[DATA EXTRACT]:
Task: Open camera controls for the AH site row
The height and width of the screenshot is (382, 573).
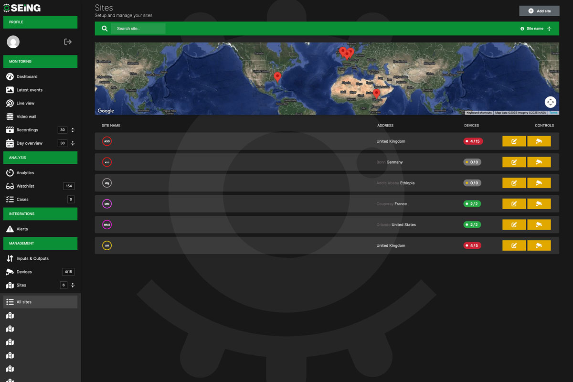Action: click(539, 245)
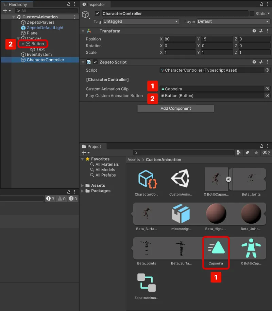Screen dimensions: 272x311
Task: Switch to the Inspector tab
Action: 95,5
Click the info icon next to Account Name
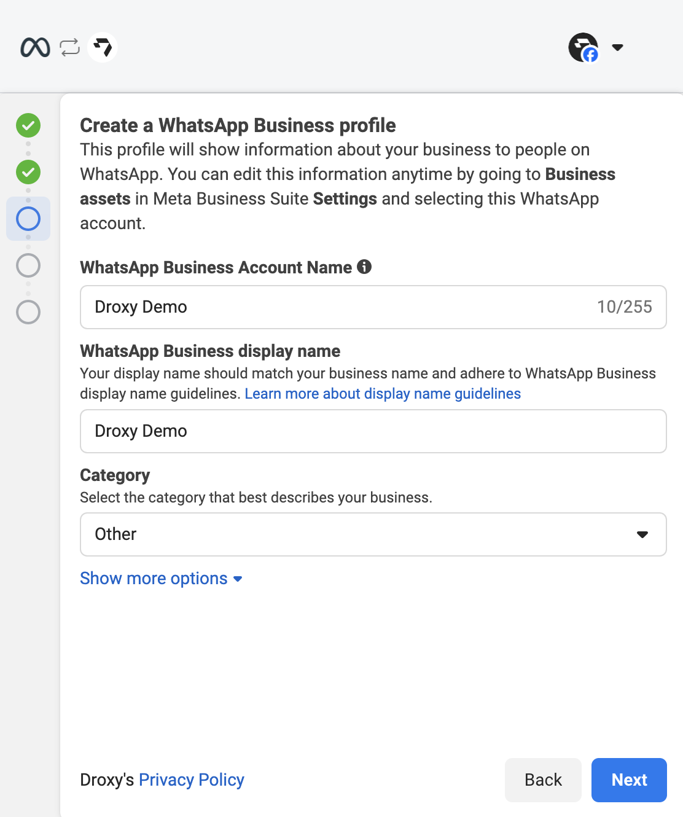This screenshot has height=817, width=683. [x=365, y=267]
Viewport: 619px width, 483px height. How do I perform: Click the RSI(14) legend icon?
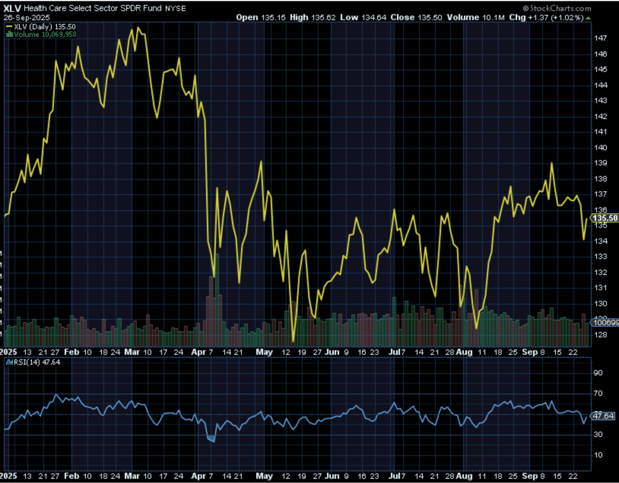tap(10, 362)
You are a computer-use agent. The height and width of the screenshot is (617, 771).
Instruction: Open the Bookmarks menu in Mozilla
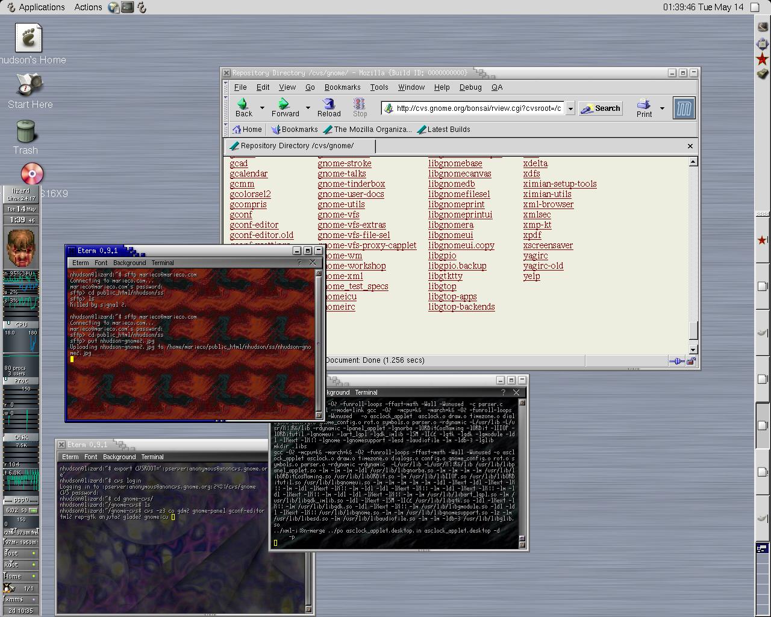click(x=342, y=87)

[WHAT YOU WILL DO]: Word for word, restate the material above; do not carry over the pictures.

[PROBLEM SOLUTION]:
Task: Open camera controls for the AH site row
The height and width of the screenshot is (382, 573).
Action: click(539, 245)
Screen dimensions: 272x311
Task: Switch to the Inspector tab
Action: 95,5
Click the info icon next to Account Name
This screenshot has height=817, width=683. [x=365, y=267]
Viewport: 619px width, 483px height. How do I perform: Click the RSI(14) legend icon?
tap(10, 362)
You are a computer-use agent. The height and width of the screenshot is (617, 771).
Instruction: Open the Bookmarks menu in Mozilla
click(x=342, y=87)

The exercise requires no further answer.